Est-ce un simple trou d’air ou une glissade qui va durer ? En trois mois, les cours du pétrole brut ont perdu 15% de leur valeur sur les marchés de Londres (pour le Brent) et New York (pour le West Texas Intermediate ou WTI). A ce jour, aucun producteur, surtout les membres de l’Organisation des pays exportateurs de pétrole (Opep), ne semble s’inquiéter outre mesure même si l’Arabie Saoudite a légèrement diminué ses pompages en août. Un signal discret adressé aux marchés à terme pour rappeler que le premier producteur mondial a toujours les moyens de fermer les vannes et de peser sur les prix.

L’effet pétrole de schiste

Il reste qu’un grand nombre d’experts sont persuadés que les cours vont continuer de se replier. A l’appui de cette prévision, ils citent plusieurs facteurs baissiers plus ou moins pertinents. Parmi eux, on recense le tassement de la croissance mondiale avec un ralentissement marqué de l’activité industrielle en Chine. Dans ce cas précis, il faut tout de même insister sur le fait que cette production industrielle ne baisse pas mais que c’est son rythme de progression qui faiblit un peu ( 6,9% en août contre 9% en juillet). On retrouve là un travers habituel des marchés qui consiste à considérer qu’une augmentation moins forte que précédemment – on ne parle même pas de baisse ( !) – est anormale voire inquiétante.  Cela vaut ainsi pour les résultats d’entreprises où la moindre érosion du bénéfice fait oublier qu’il y a tout de même bénéfice…

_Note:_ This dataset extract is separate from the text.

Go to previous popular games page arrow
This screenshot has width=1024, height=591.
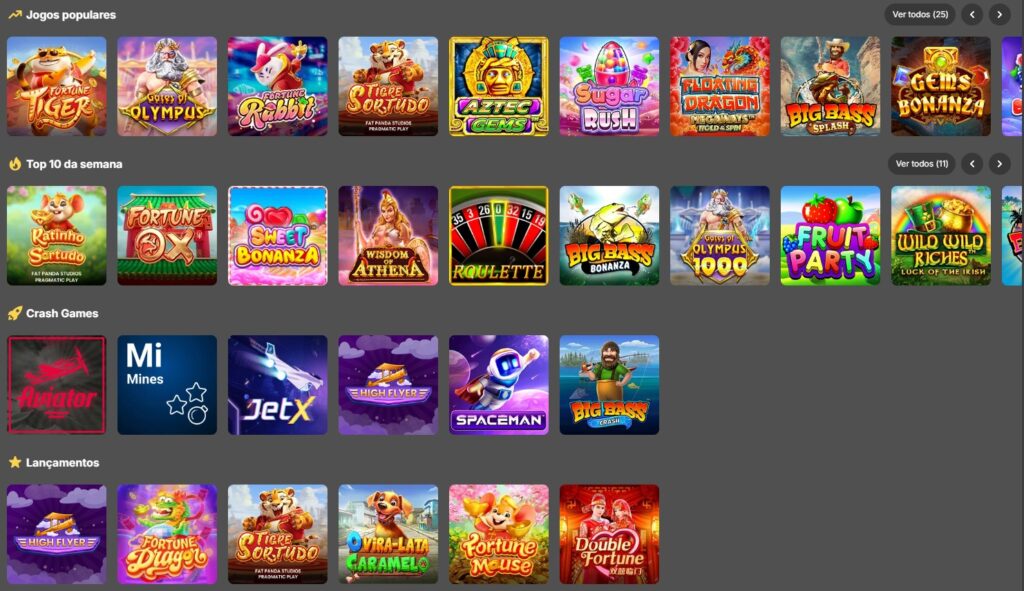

En réalité, l’explication la plus importante concernant la faiblesse relative du marché pétrolier est à rechercher du côté des Etats-Unis. En effet, la montée en puissance du pétrole de schiste contribue clairement à augmenter l’offre de brut ce qui, mécaniquement, pèse sur les prix. De nombreux producteurs comme l’Angola, la Guinée équatoriale ou le Nigeria ont perdu des parts sur le marché américain et sont obligés de se rabattre sur l’Europe en proposant des rabais sur leurs cargaisons. Il faut savoir que les Etats-Unis produisent actuellement 8,6 millions de barils par jour (mbj) et qu’ils devraient atteindre 9,5 mbj en 2015. C’est la première fois depuis 1986 que la production américaine atteint un tel niveau et la dépendance de sa consommation aux approvisionnements étrangers est passée de 60% à 30%. C’est là, peut-être, le fait le plus marquant dans l’histoire récente de ce pays.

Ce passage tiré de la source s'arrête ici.